Le meilleur de l’Unifa en une cérémonie de graduation

PUBLIÉ 2019-04-01
Un discours anthologique, un bouquet des plus beaux chants du monde, un protocole de palace… Tous les éléments témoignant du prestige de l’université de la Fondation Dr Aristide se retrouvaient dans la cérémonie de graduation qui s’est tenue dans son QG le dimanche 31 mars 2019. Récit d’une cérémonie inspirante.

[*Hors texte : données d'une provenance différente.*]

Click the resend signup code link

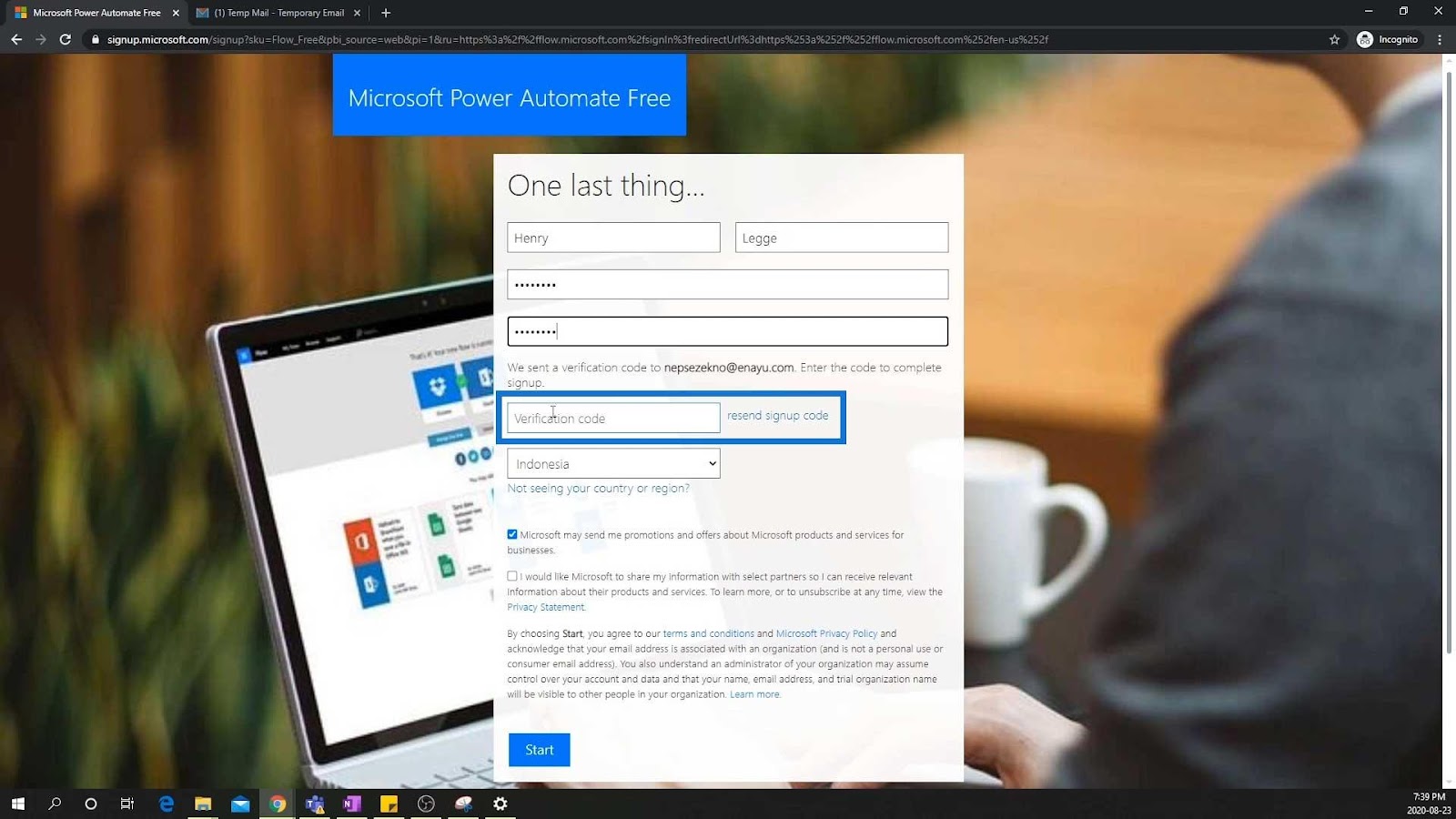pyautogui.click(x=778, y=415)
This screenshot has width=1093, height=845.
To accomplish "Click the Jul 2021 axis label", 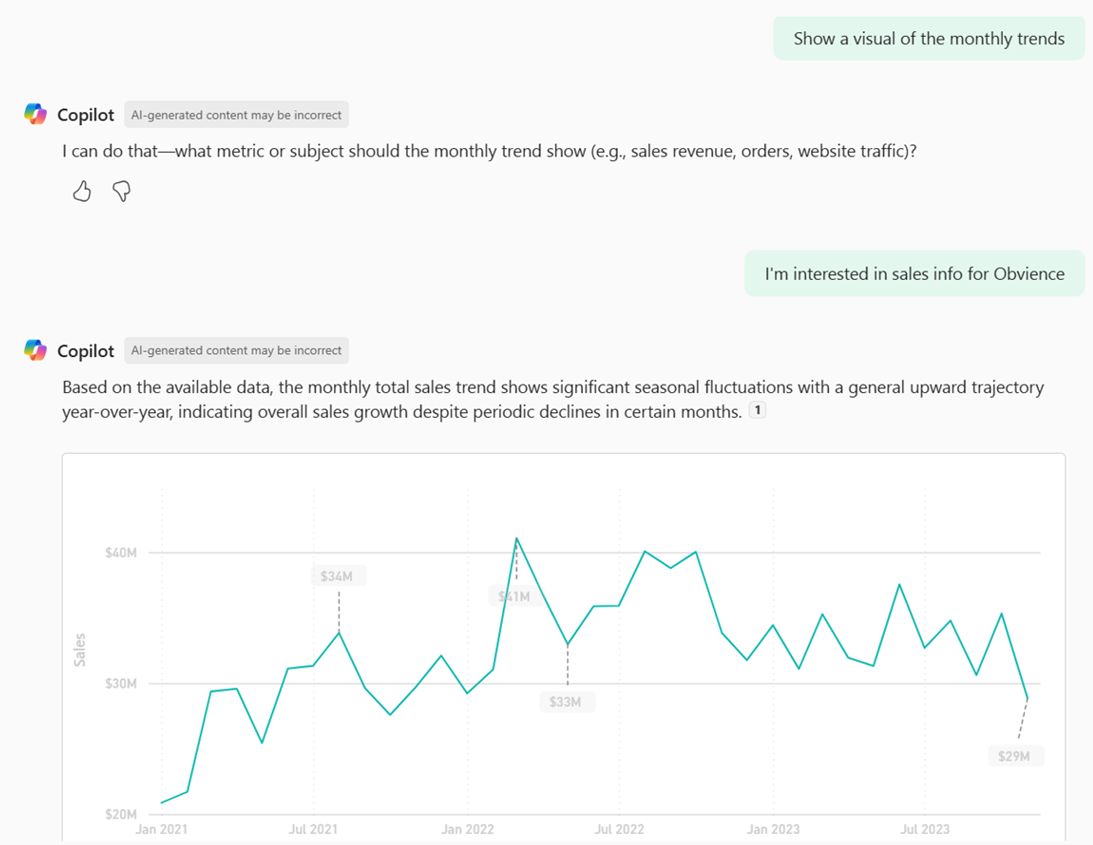I will pos(313,829).
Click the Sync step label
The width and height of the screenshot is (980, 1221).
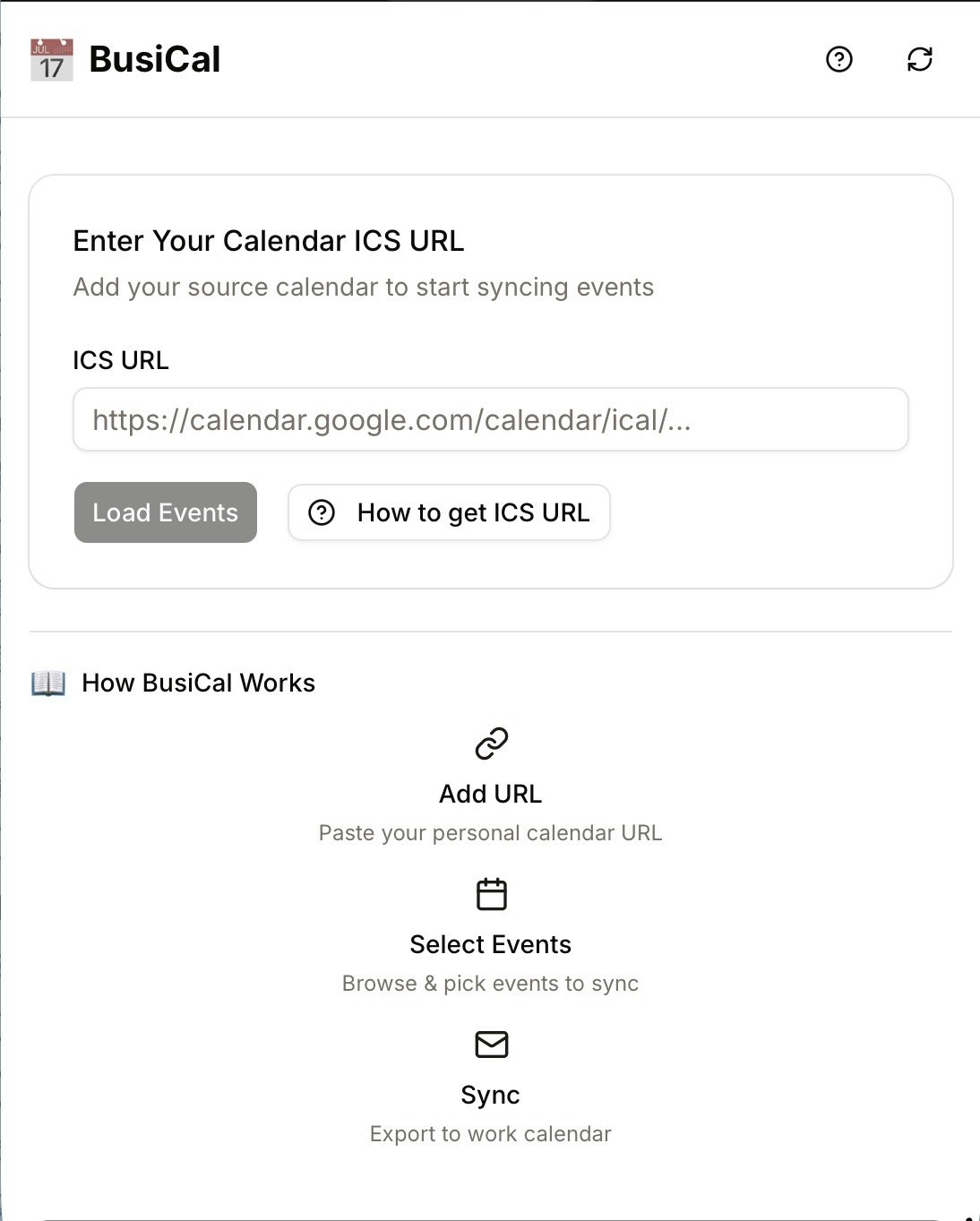click(x=490, y=1094)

Même le plus intrigant des Vikings ne resterait pas de marbre à l’écoute de la chorale de l’Unifa accompagnée de l’Orchestre Philharmonique Sainte-Trinité interprétant le chant « Belle Haïti ». Les paroles, une poésie aux mille délices portée par de belles voix, s’harmonisent parfaitement avec la mélodie au ton lyrique faisant épancher le cœur de l’assistance. Ce n’est ici qu’un détail de la qualité de la cérémonie ou 214 étudiants des facultés de médecine et des sciences de la santé(FMSS), des sciences infirmières (FSI), de l’école de physiothérapie (EPHY) et de la faculté des sciences juridiques et politiques (FSJP). Le canon de Pachelbel et la marche de Radetzsky ont aussi ému l’auditoire.

L’autre grand moment de la cérémonie demeure le discours du président de l’Unifa, Dr Jean-Bertrand Aristide. L’homme, qui s’est montré très taciturne ces dernières années, a prouvé le temps de son allocution que son talent d’orateur n’a pas pris une ride.

Certains passages évoquent un exposé magistral dans les grands amphithéâtres : « Si la dopamine est l’hormone du plaisir et la sérotonine, l’hormone du bonheur, la gratitude nous conduit au bonheur avec plaisir » ; ou encore : « La relation alma mater et récipiendaire reflète la corrélation existant entre l’ADN et l’ARN. »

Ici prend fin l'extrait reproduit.